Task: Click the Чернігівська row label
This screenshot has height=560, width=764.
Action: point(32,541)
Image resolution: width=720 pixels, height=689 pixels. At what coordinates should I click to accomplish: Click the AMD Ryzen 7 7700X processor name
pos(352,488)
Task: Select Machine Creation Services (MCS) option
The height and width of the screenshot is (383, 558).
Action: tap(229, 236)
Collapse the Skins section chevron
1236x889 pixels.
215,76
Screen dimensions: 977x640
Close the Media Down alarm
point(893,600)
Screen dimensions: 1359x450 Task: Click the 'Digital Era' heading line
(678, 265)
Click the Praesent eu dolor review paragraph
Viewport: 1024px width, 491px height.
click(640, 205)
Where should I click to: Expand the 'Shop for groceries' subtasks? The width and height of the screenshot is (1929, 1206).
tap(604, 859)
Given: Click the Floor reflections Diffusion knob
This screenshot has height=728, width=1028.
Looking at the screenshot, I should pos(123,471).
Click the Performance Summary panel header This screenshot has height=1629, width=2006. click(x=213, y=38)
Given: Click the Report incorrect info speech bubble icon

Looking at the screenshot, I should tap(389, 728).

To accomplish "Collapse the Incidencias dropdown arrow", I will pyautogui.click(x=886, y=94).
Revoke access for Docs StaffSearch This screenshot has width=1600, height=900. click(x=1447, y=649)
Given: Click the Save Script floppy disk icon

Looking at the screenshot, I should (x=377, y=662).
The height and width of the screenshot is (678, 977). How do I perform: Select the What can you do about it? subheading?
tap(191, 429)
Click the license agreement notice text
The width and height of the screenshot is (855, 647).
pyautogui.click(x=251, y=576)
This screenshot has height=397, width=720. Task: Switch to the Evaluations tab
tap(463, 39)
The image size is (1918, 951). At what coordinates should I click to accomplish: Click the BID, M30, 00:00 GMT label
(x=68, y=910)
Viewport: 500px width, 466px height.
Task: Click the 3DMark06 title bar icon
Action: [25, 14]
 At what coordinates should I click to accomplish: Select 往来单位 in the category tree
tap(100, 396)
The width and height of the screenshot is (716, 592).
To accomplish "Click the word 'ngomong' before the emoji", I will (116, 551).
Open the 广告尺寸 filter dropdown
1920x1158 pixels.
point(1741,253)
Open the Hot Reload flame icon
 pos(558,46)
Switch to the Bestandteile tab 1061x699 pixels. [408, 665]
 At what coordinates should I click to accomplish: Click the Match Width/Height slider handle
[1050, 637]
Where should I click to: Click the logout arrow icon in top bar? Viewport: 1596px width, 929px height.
******************************
Task goal »
Gather every line of the entries above that contains the string "arrow". Case counts.

Result for this exercise »
To accomplish "Collapse the Incidencias dropdown arrow", I will pyautogui.click(x=886, y=94).
Where should I click to: Click the logout arrow icon in top bar? Viewport: 1596px width, 929px height.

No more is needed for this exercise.